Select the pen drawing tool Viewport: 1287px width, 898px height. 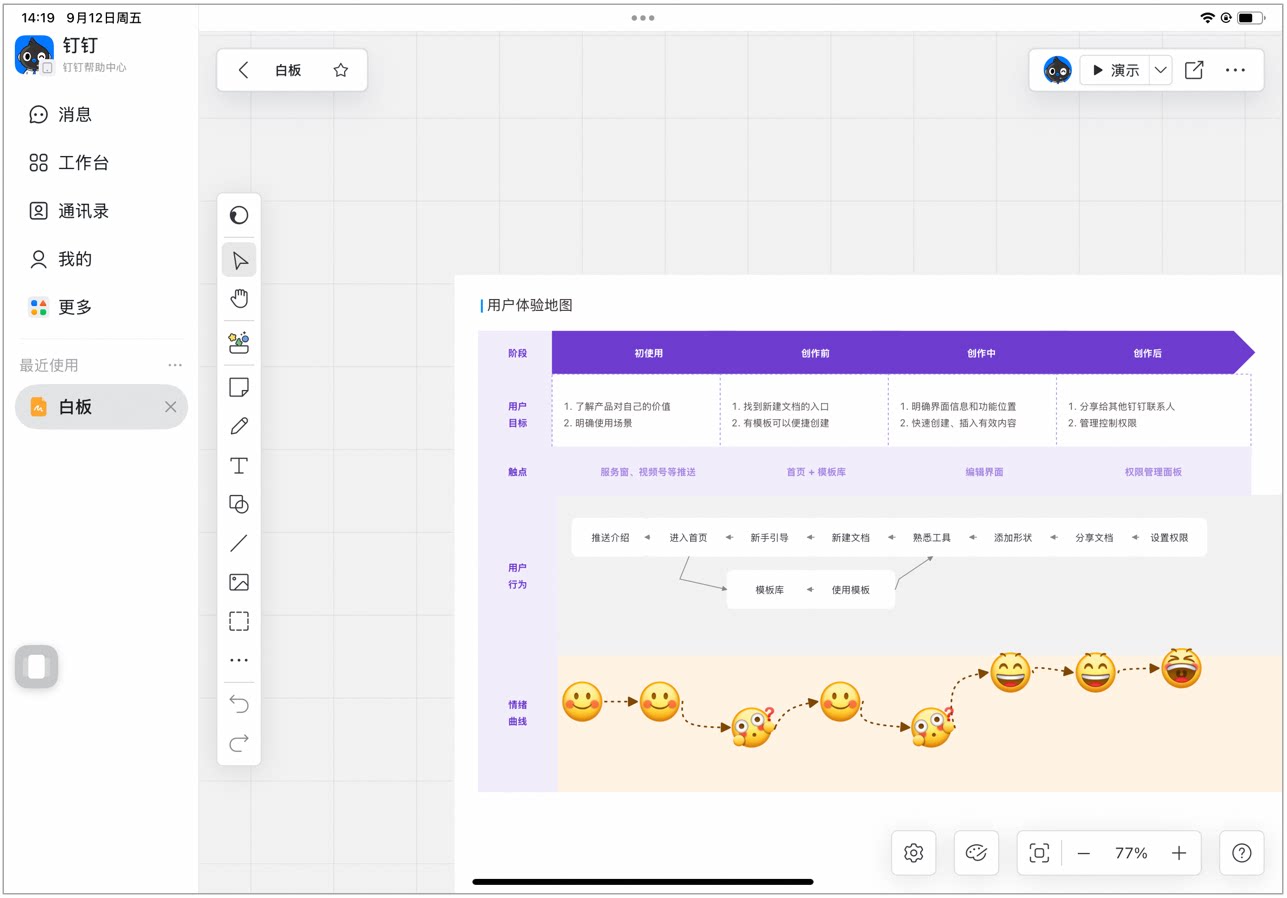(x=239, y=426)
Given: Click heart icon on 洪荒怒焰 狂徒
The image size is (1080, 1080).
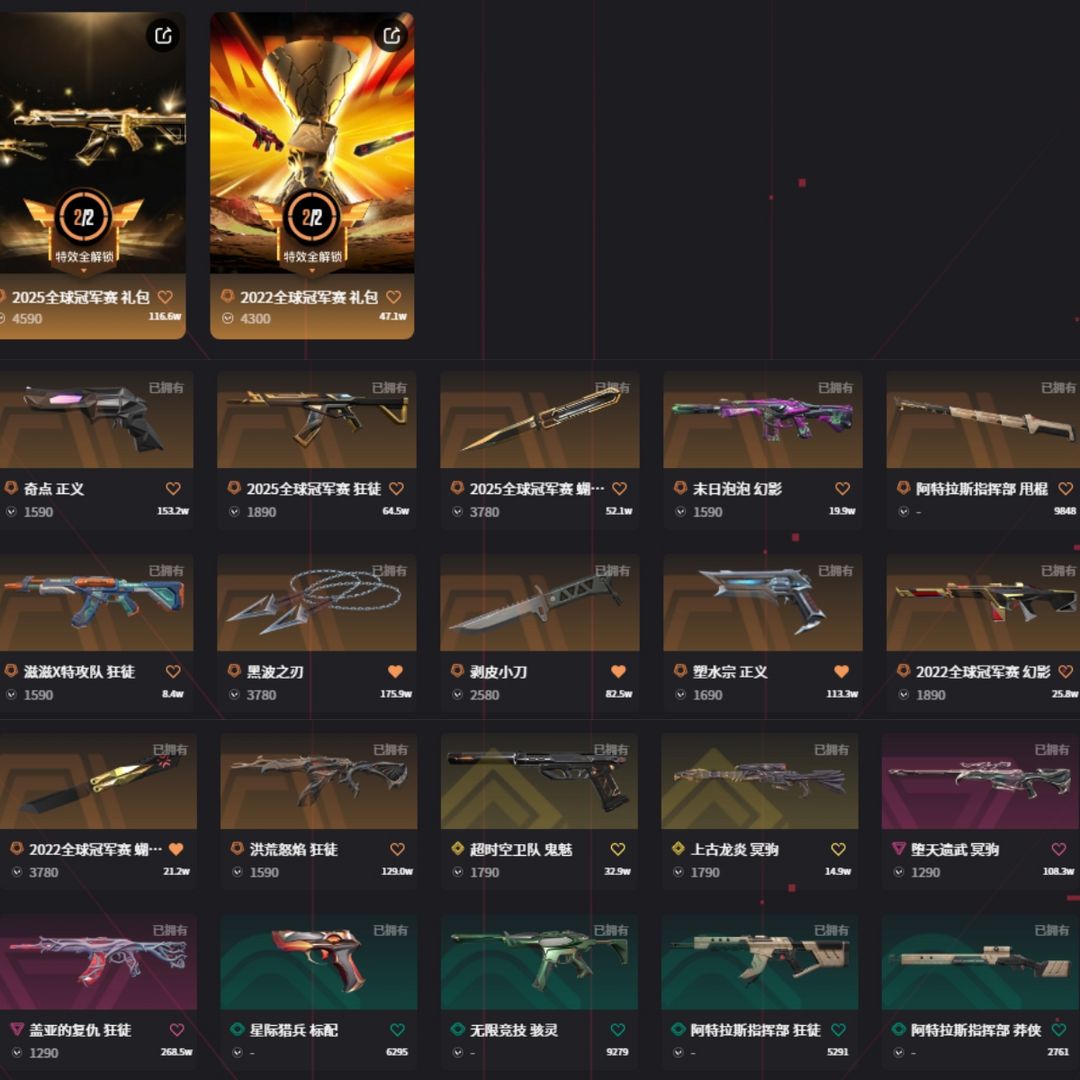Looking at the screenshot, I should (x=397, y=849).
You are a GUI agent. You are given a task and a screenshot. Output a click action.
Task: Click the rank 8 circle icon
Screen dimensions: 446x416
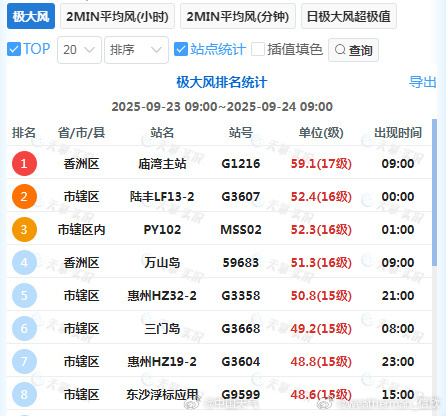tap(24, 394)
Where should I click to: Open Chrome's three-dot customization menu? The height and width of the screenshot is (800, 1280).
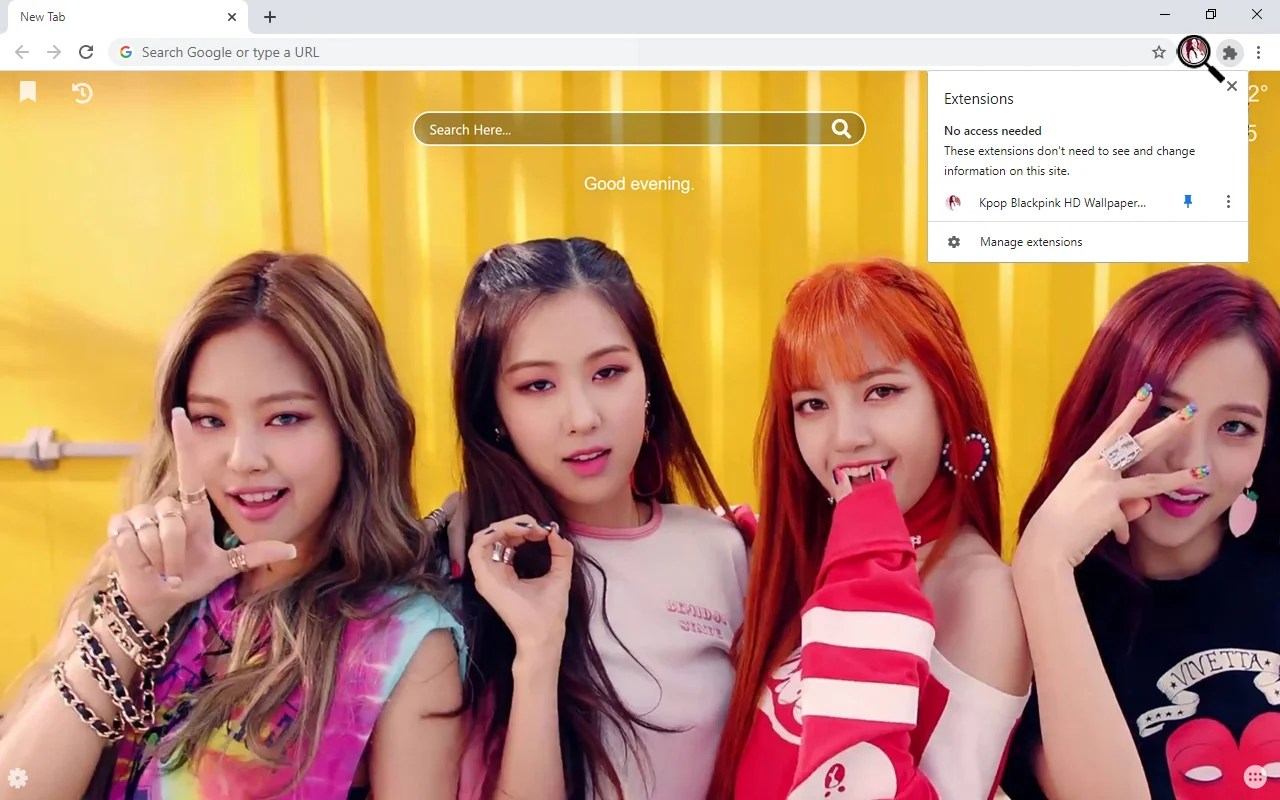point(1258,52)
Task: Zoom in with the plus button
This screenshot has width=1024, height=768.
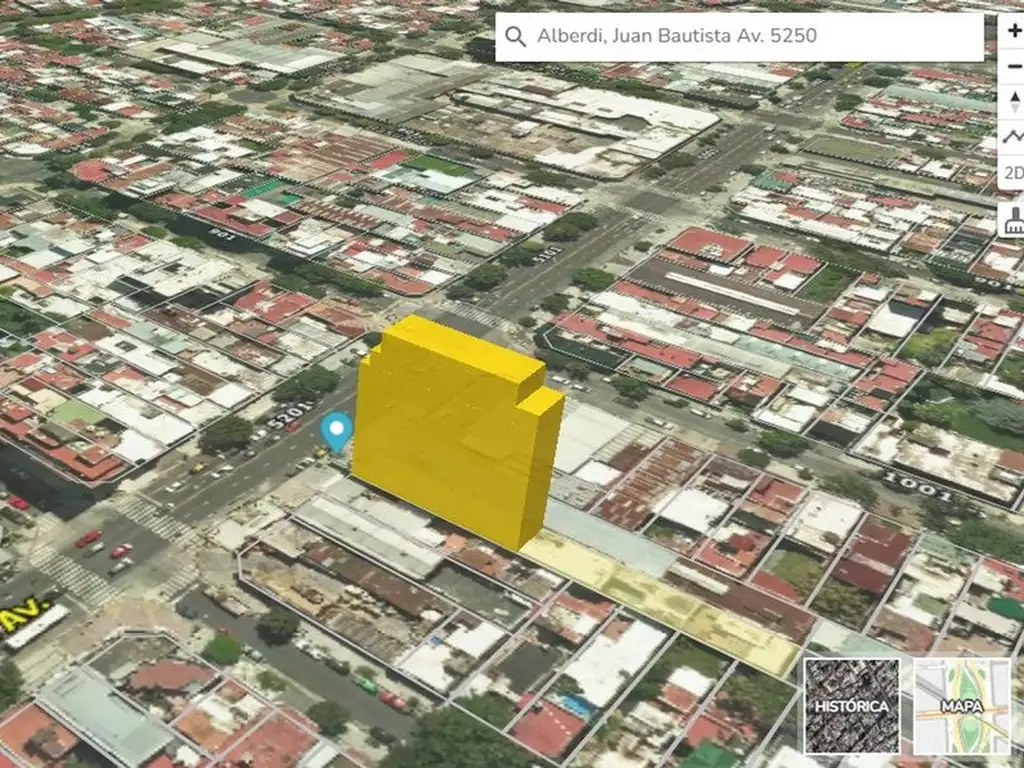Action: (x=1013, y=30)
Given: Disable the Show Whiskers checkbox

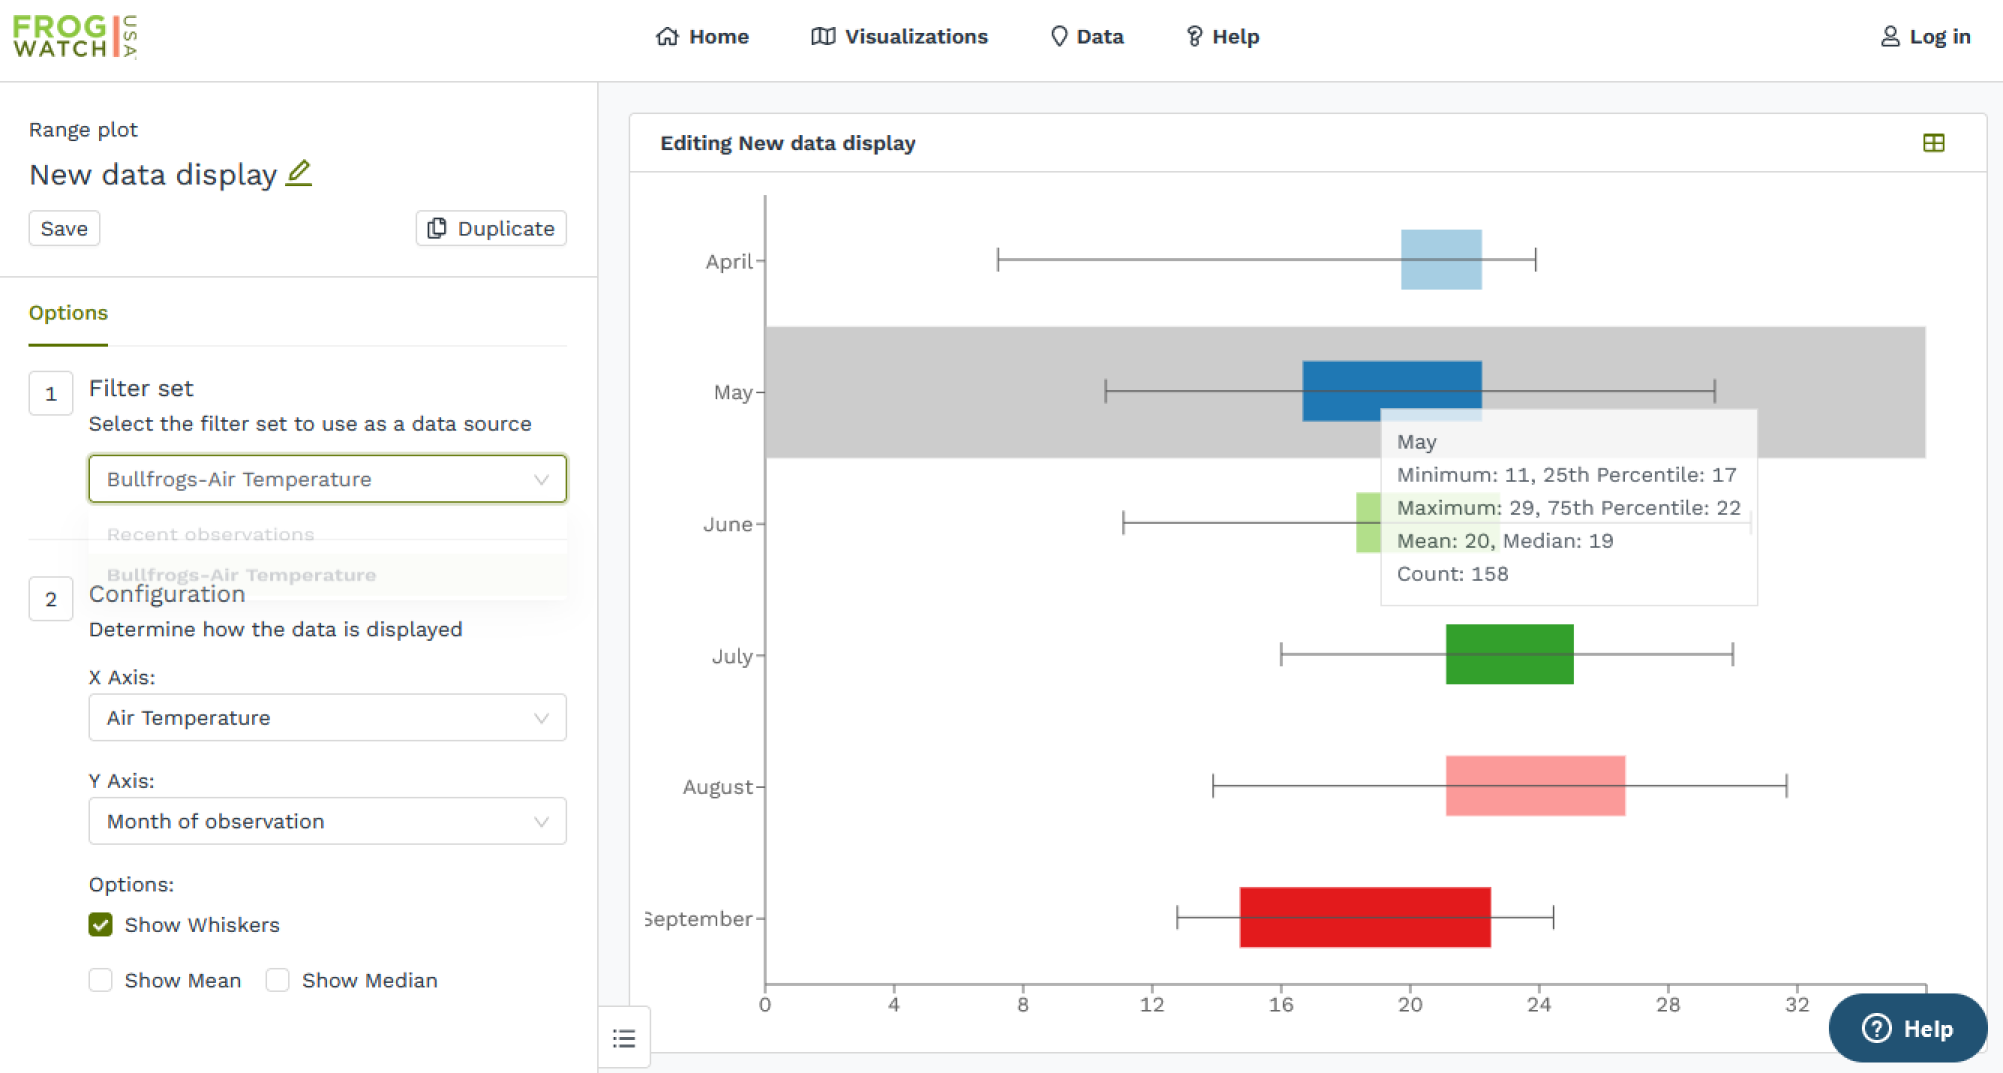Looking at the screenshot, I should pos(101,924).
━━━━━━━━━━━━━━━━━━━━━━━━━━━━━━
• WHAT YOU HAVE TO DO:
Rewrite the lines of the items as a Markdown table with the columns Row and Line. Start at the line containing "Given: Click heart icon on 洪荒怒焰 狂徒", end at the last line of the items, number each row, skip blank lines, and leave out the pictures.

• RESPONSE:
| Row | Line |
|---|---|
| 1 | Given: Click heart icon on 洪荒怒焰 狂徒 |
| 2 | The image size is (1080, 1080). |
| 3 | Looking at the screenshot, I should (x=397, y=849). |
| 4 | You are a GUI agent. You are given a task and a screenshot. Output a click action. |
| 5 | Task: Click the rank 8 circle icon |
| 6 | Screen dimensions: 446x416 |
| 7 | tap(24, 394) |
| 8 | Where should I click to: Open Chrome's three-dot customization menu? The height and width of the screenshot is (800, 1280). |
| 9 | point(1258,52) |
| 10 | Task: Zoom in with the plus button |
| 11 | This screenshot has width=1024, height=768. |
| 12 | Action: (x=1013, y=30) |
| 13 | Given: Disable the Show Whiskers checkbox |
| 14 | Looking at the screenshot, I should pos(101,924). |